» TASK
Reproduce the data below word for word, omitting the pictures.

» EXTRACTED INFORMATION

========================================

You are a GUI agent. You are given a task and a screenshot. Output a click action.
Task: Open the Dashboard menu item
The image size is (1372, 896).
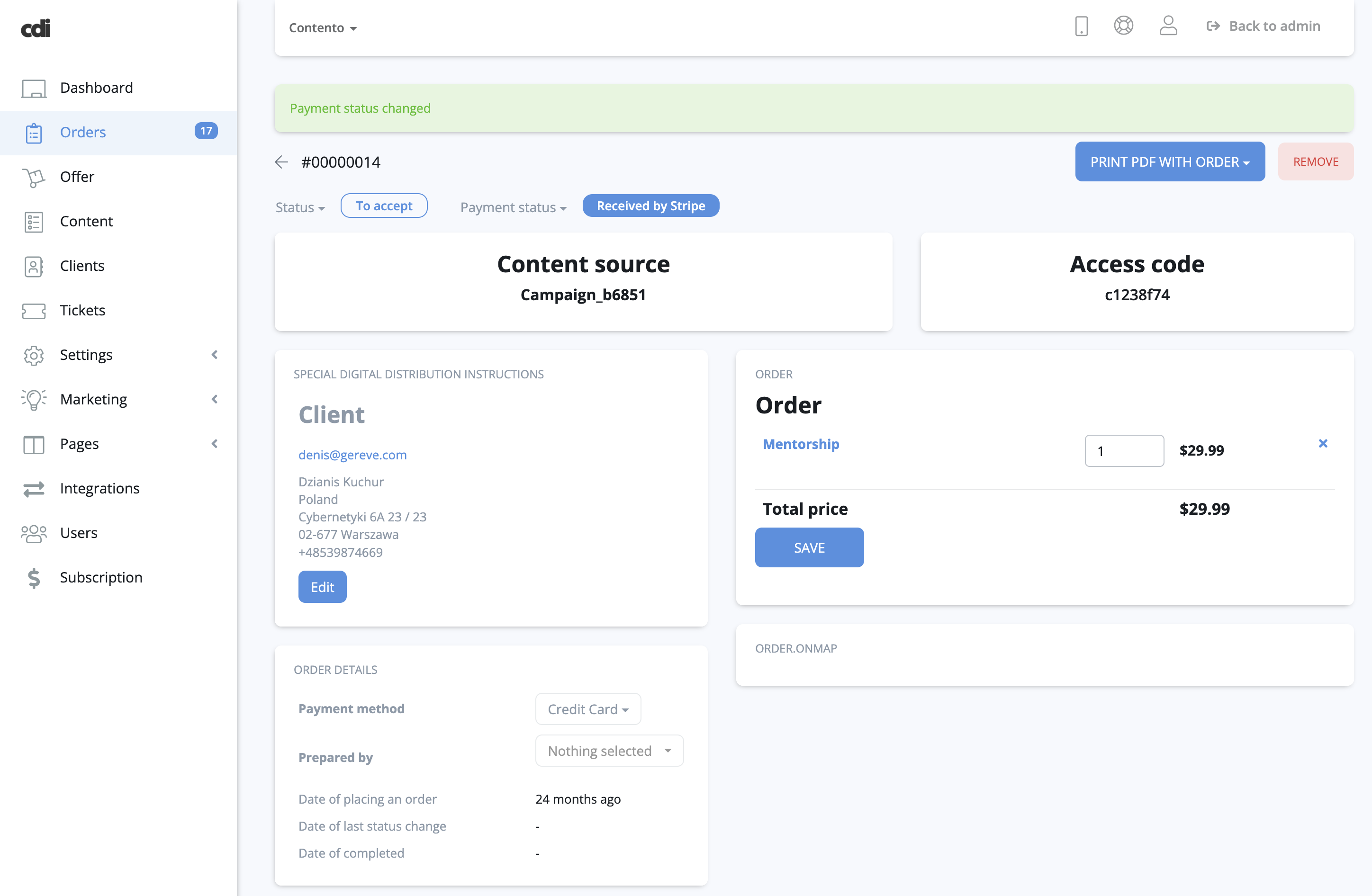tap(96, 88)
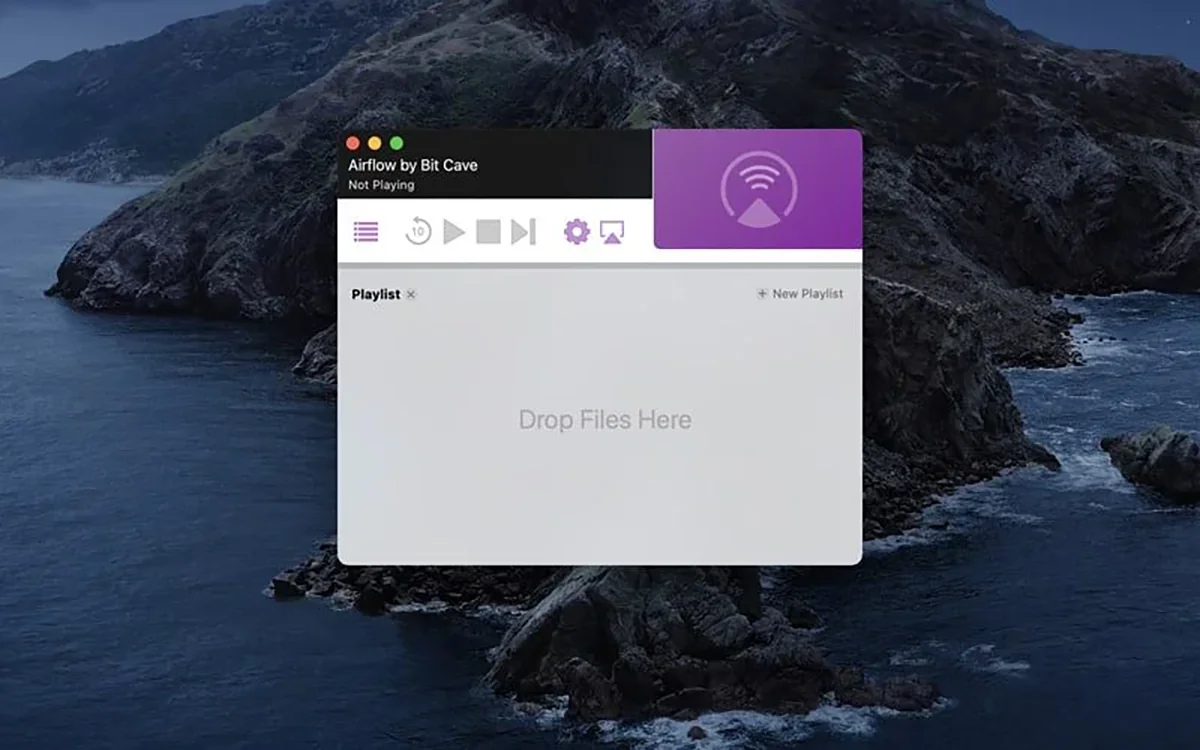
Task: Click the Airflow by Bit Cave title
Action: 413,165
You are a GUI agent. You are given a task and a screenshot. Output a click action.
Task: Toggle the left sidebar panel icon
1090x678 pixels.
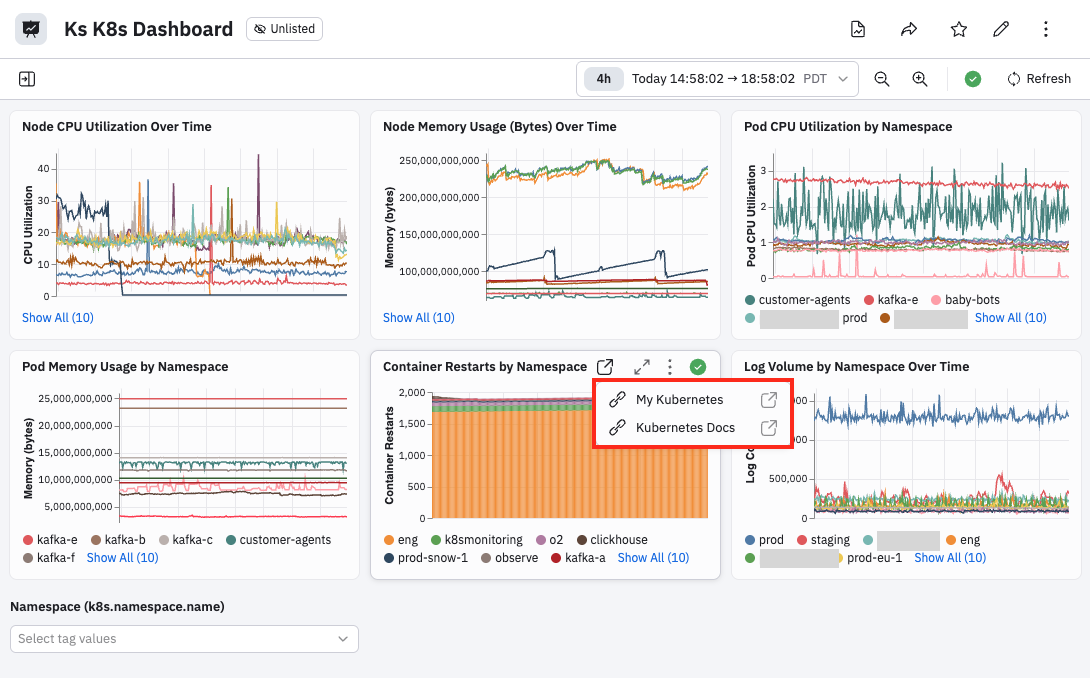pyautogui.click(x=27, y=79)
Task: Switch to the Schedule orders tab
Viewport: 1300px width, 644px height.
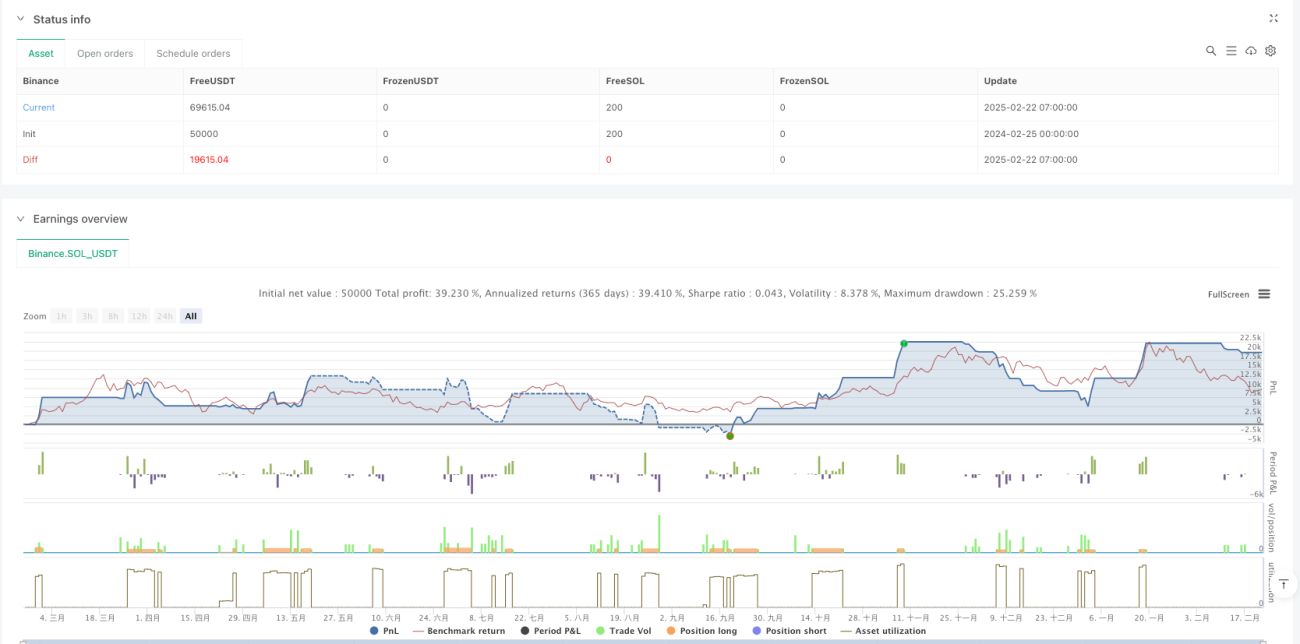Action: [193, 53]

========================================

» RESPONSE FOR THIS EXERCISE
You are a GUI agent. You are given a task and a screenshot. Output a click action.
Task: Open the Dashboard menu item
The image size is (1372, 896).
tap(96, 88)
Task: Click the Airflow by Bit Cave title
Action: 413,165
You are a GUI agent. You are given a task and a screenshot. Output a click action.
Task: Toggle the left sidebar panel icon
1090x678 pixels.
pyautogui.click(x=27, y=79)
Task: Switch to the Schedule orders tab
Viewport: 1300px width, 644px height.
Action: [193, 53]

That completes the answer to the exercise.